Estrogen receptor 1 (ESR1; also known as ER alpha, encoded by ESR1 gene) is the driving transcription factor in breast cancer development and progression. ESR1 genomic action is thought to operate under tight epigenetic control, with its chromatin binding and subsequent transcriptional output heavily reliant on the pioneer transcription factor FOXA1, which renders chromatin accessible for ESR1 binding. However, the exact contribution of the epigenome to selective enhancer activation by ESR1 remains to be fully elucidated.
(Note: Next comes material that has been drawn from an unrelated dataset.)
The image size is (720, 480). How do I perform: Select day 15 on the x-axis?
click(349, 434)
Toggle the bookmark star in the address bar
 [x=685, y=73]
To address this, we employ a massively parallel reporter assay to profile 7576 individual ESR1 binding sites for hormone responsiveness. Only a minority of ESR1-occupied enhancers exhibit hormone-induced activity. These findings are confirmed by genomic data in situ, indicating that enhancer activation within a chromatinized context is robustly captured in a plasmid-based reporter assay. In silico integration of our findings with publicly available functional genomics data sets from breast cancer cell lines and tumor samples reveal distinct transcription complex compositions, 3D genome contexts, and regulatory dynamics associated with different classes of ESR1 binding sites. Overall, our results establish a comprehensive framework to highlight and elucidate the molecular basis underlying ESR1 genomic heterogeneity and its contribution to breast cancer biology and clinical outcomes.